Marta Teixeira | 01/03/2019 15:59

Um ano depois de voltar a ter edição impressa, o Jornal do Brasil ainda luta para conseguir estabilidade econômica. De acordo com o Sindicato dos Jornalistas Profissionais do Município do Rio de Janeiro, os trabalhadores entraram em estado de greve no dia 5 de fevereiro por causa de atrasos no pagamento dos salários. Para compensar essa situação, os funcionários começaram a trabalhar em sistema de rodízio.    

Crédito: Pixabay

O estado de greve é um aviso aos empregadores e permite que os trabalhadores interrompam as atividades a qualquer momento após decisão em assembleia. Gilberto Menezes Côrtes, vice-presidente editorial, afirma que a maior parte da dívida já foi quitada. "O jornal já pagou dezembro, o 13º e o salário de janeiro para a maior parte dos funcionários. Existe ainda um resíduo de janeiro, mas só para os salários mais altos", diz ao Portal IMPRENSA. 


A empresa conta com o dinheiro da venda de um terreno do seu proprietário Omar Peres, na Avenida Atlântica, para se recapitalizar. "Ainda não resolveu por causa de burocracias", explica o executivo. 


Côrtes acredita que até abril a situação financeira esteja estabilizada e somente depois disso será possível implementar os projetos idealizados na época da retomada do jornal. Os planos incluem mais investimentos na internet, mas o vice-presidente afirma que não há risco de o JB voltar a ser exclusivamente online. 


Fundado em 1891, a publicação passou a ser apenas digital em setembro de 2010, justamente por causa de problemas financeiros, quando ainda pertencia a Nelson Tanure. No início de 2017, o jornal foi comprado por Peres e, em janeiro de 2018, a versão impressa voltou a circular.  


As complicações financeiras começaram a crescer no ano passado. A empresa teve cerca de R$ 650 mil bloqueados pela Justiça. "Os funcionários de hoje estão pagando pelos de antigamente, alguns que não eram nem do Jornal do Brasil, mas da Gazeta Mercantil", lamenta Côrtes.   
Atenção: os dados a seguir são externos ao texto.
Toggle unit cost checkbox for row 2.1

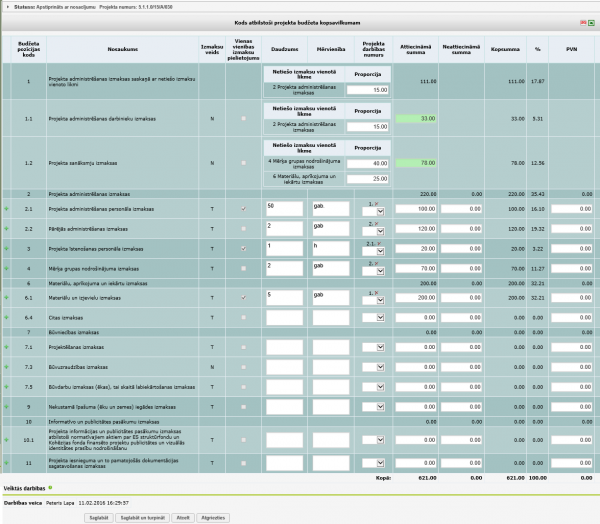tap(244, 209)
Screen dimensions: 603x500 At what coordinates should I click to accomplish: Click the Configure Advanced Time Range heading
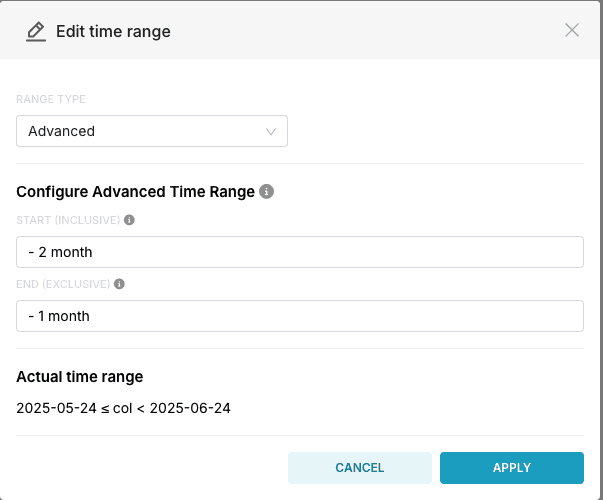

Nesta sexta-feira (1), o sindicato convocou uma assembleia geral extraordinária para discutir a situação com os funcionários da empresa. A reunião está marcada para a próxima sexta-feira (8). 


De acordo com o sindicato, serão discutidas uma proposta de greve dos trabalhadores, a autorização para que o sindicato os represente na negociação da situação, a deliberação para criação de um fundo de greve e outros assuntos pertinentes à situação.